Incorporates a new chunk of results into the handler.

This method is called when a chunk of results is ready, such as after a parallel task completes. The method should implement the logic to update the handler's state with the new results. If the results need to be ordered (e.g., based on chunk_index), the implementation should ensure that the order is maintained.

PARAMETER DESCRIPTION
chunk_results

A list containing the results of the current chunk.

TYPE: list[Any]

chunk_index

The index of the chunk, used to maintain order. If None, the handler may assume that the results are already in the correct order.

TYPE: int | None DEFAULT: None

*args

Additional positional arguments that may be used by specific implementations.

TYPE: tuple[Any] DEFAULT: ()

**kwargs

Additional keyword arguments that may be used by specific implementations.

TYPE: dict[str, Any] DEFAULT: {}

finalize(saver)

Finalizes the result collection process by flushing any remaining data and saving it if required.

This method is called once after all chunks have been processed. It provides an opportunity to persist any remaining results or perform any necessary cleanup. The implementation should ensure that the final state of the accumulated results is complete and ready for retrieval.

PARAMETER DESCRIPTION
saver

An instance of a Saver used to persist the final accumulated results. If None, no saving operation is performed.

TYPE: Saver | None

get_results()

Retrieves the accumulated results.

Depending on the implementation, this method may return a list, a dictionary, or another data structure representing the collected results. For instance, a list aggregator may return all individual results in order, while a statistical aggregator might return computed metrics like mean and variance.

RETURNS DESCRIPTION
list[Any] | dict[str, Any]

The accumulated results in their appropriate format.

periodic_save_if_needed(saver, save_interval)

Optionally saves partial results based on a defined save interval.

This method is called periodically (e.g., after processing each chunk) by the TaskManager to determine if the current accumulated results should be persisted to a storage medium. Implementations may override this method to incorporate saving logic, or leave it as a no-op if saving is handled differently.

PARAMETER DESCRIPTION
saver

An instance of a Saver responsible for persisting results. If None, no saving operation is performed.

TYPE: Saver | None

save_interval

The number of results that should trigger a save operation.

TYPE: int

ListResultHandler()

Bases: BaseResultHandler

A result handler that preserves the submission (chunk) order when collecting results in parallel. This handler uses an internal dictionary to store chunks keyed by their chunk index, and flushes completed chunks in ascending order (0, 1, 2, ...) into a final list. This ensures that even if chunks complete out of order, the final results are returned in the correct submission order.

_buffered = {}

A temporary storage for chunks that are not yet flushed, keyed by their chunk index.

_collected = []

A list containing the final, ordered results after flushing.

_next_index = 0

The index of the next expected chunk to flush from the buffered dictionary.

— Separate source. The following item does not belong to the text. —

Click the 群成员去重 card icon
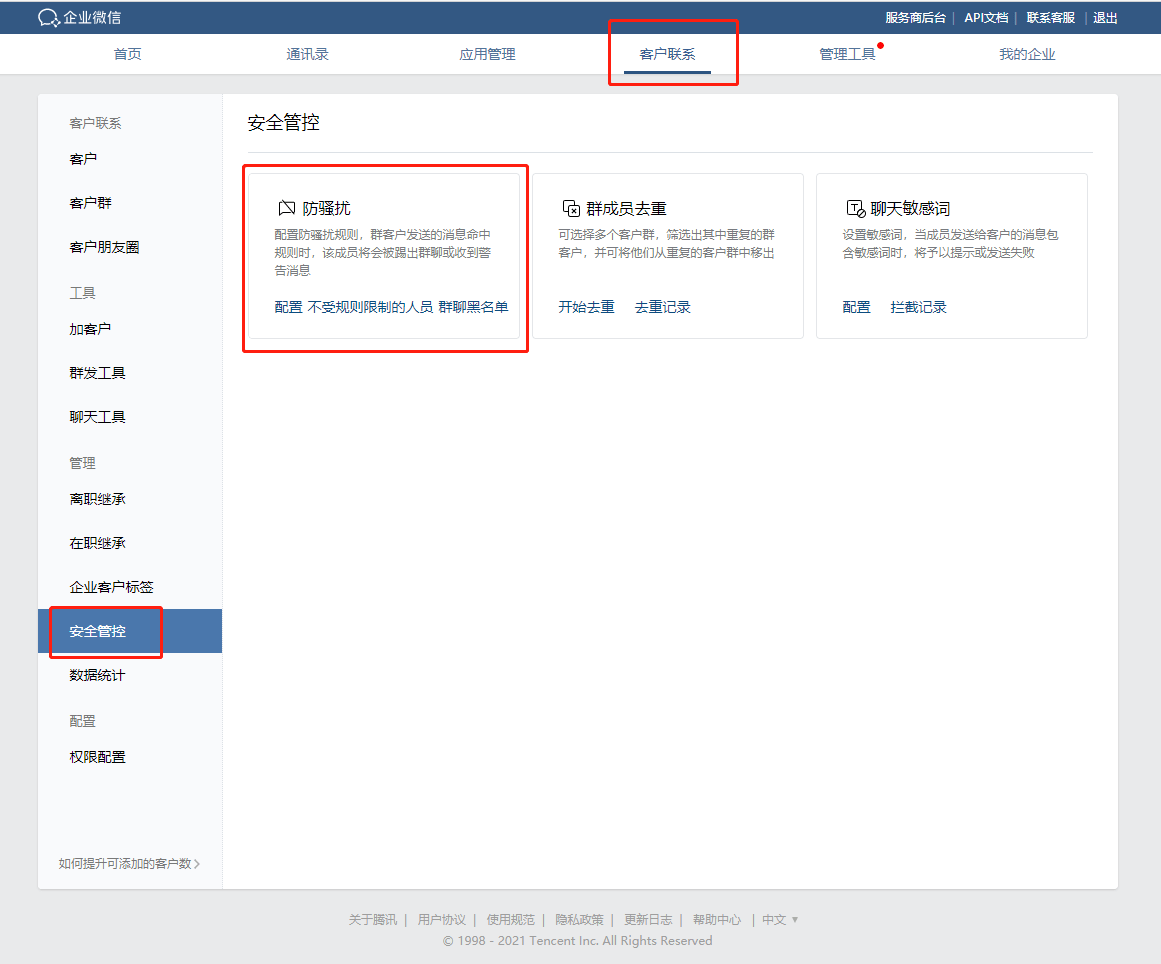This screenshot has height=964, width=1161. point(569,208)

add_chunk(chunk_results, chunk_index=None, *args, **kwargs)

Adds a chunk of results to the handler. This method is typically called when a parallel task (such as a Ray task) completes execution.

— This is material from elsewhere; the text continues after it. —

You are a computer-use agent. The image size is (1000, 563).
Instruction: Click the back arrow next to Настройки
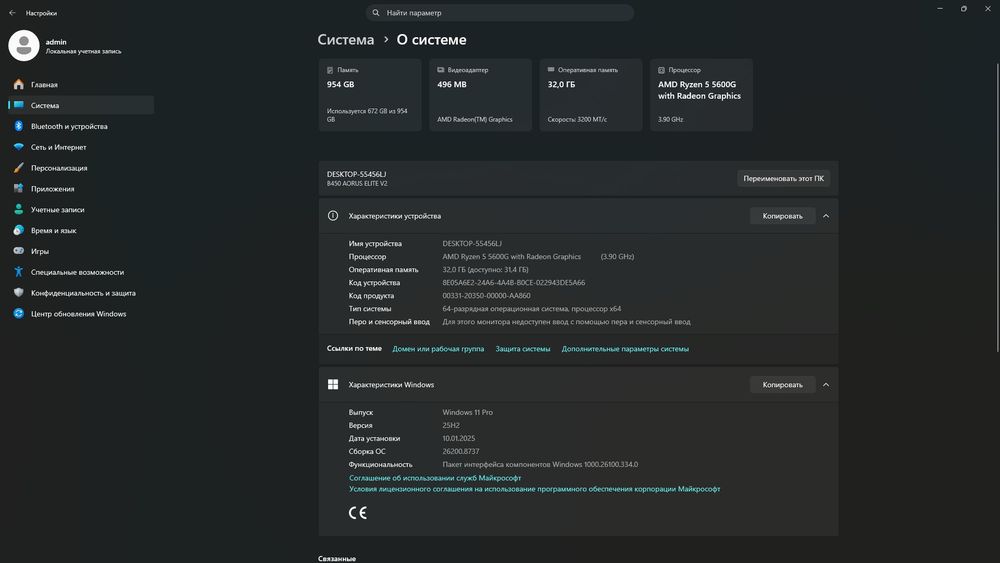12,13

If a chunk_index is provided, the chunk is buffered until all prior chunks have been processed to maintain the original submission order. If no chunk_index is provided (i.e., when running sequentially), the chunk results are appended directly to the final results.

PARAMETER DESCRIPTION
chunk_results

The list of results produced by a chunk.

TYPE: list[Any]

chunk_index

The index of the chunk. This value is used to maintain the correct order.

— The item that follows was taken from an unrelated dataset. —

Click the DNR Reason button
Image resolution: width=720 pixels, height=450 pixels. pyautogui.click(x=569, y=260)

TYPE: int | None DEFAULT: None

*args

Additional positional arguments (unused).

TYPE: tuple[Any] DEFAULT: ()

**kwargs

Additional keyword arguments (unused).

TYPE: dict[str, Any] DEFAULT: {}

finalize(saver)

Finalizes the result collection process by flushing any remaining buffered chunks and persisting any unsaved results if a saver is provided.

This method should be called after all chunks have been submitted and completed. It ensures that any remaining results in the buffer are appended to the final results, and if a Saver is available, it saves the unsaved results.

PARAMETER DESCRIPTION
saver

An instance of a Saver used to persist the final results. If None, no saving is performed.

TYPE: Saver | None

get_results()

Retrieves all results collected by the handler in their original submission order.

RETURNS DESCRIPTION
list[Any]

A list containing all the results in order.

periodic_save_if_needed(saver, save_interval)

Persists a slice of the currently collected results if a saving interval has been met.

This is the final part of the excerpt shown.